Banning the Italian Horse Races


Banning the Italian Horse Races

 

Animal-welfare activists are demanding that the famous Siena Palio and other Italian horse races are shut down as concerns grow over the number of animals dying on the streets of ancient towns.

 

Staged in Siena's steep Piazza del Campo amid medieval pageantry and thousands of cheering spectators, the Palio has pitched jockeys from the city's neighbourhoods against each other every year on this course since 1659. But the leading Italian animal welfare group LAV (Anti-Vivisection League) is calling for the event to be scrapped, citing the deaths of 48 horses between 1970 and 2007 after collisions and crashes on the tightly curved course.

 

"We believe there shouldn't be any kind of event like this held," said the group's president Gianluca Felicetti. "Before they raced horses, Siena's neighbourhoods competed with bouts of bareknuckle boxing and we have requested they go back to that."

 

Calls for a curb on all Italy's street races increased last month after the horrific death of a horse in Ronciglione, a picturesque lakeside town near Rome where every year riderless horses are sent charging through the centre.

 

The animal slipped on rain-slicked cobbles and crashed into metal barriers, collapsing to the ground in spasms of agony inches from shocked spectators. "If it was up to me, the Siena Palio would be scrapped, but at least they are careful whereas Ronciglione should definitely be banned, because they paid no attention to safety," said Carla Rocchi, the head of the National Association for Animal Protection.

 

Michela Brambilla, the tourism minister, increased pressure on the racing world this month by dropping the Palio from the country's shortlist of candidates for Unesco's list of intangible cultural heritage, citing the national divisions over the event.
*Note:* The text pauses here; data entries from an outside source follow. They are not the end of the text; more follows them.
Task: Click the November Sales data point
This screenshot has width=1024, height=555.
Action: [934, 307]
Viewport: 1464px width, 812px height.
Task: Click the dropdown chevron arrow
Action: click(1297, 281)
Her views reflect a growing disquiet in Europe over animals in sport, reflected by Catalonia's ban on bullfighting last year and the shock in Britain last weekend as two horses died in the Grand National. "We would like to see the Grand National banned, and I support the efforts of Italians seeking to stop the Palio," said Andrew Tyler, the director of the UK organisation Animal Aid.

 

In Siena, Pierluigi Millozzi, who organises the race, made no apology for the fatal crashes, arguing that the Palio had passed new government safety guidelines with flying colours. "For us the horse is the most important element, and to say we don't care for them ignores the whole spirit of the Palio," he said.

 

Ten colourfully dressed, bareback riders thunder around a dirt track three times in about two minutes at the Palio, which is normally held on 2 July and 16 August every year.

 

The culmination of days of medieval pageantry, the event brings together the town's 17 quarters or contradas and – in a competition where stopping a rival contrada is as crucial as winning – jockeys are allowed to thrash their rivals, and their horses, with whips made from dried and stretched bull penises. Jockeys regularly fall from their horses, and in 2004 a horse that slipped was trampled, as stewards failed to stop the race, and died from its injuries.

 

Felicetti, who coordinates a cross-party group of 40 MPs defending animal rights, said that his appeals to authorities in Siena to scrap the race had been ignored. "They behave like it's still the middle ages and they are an autonomous republic," he said.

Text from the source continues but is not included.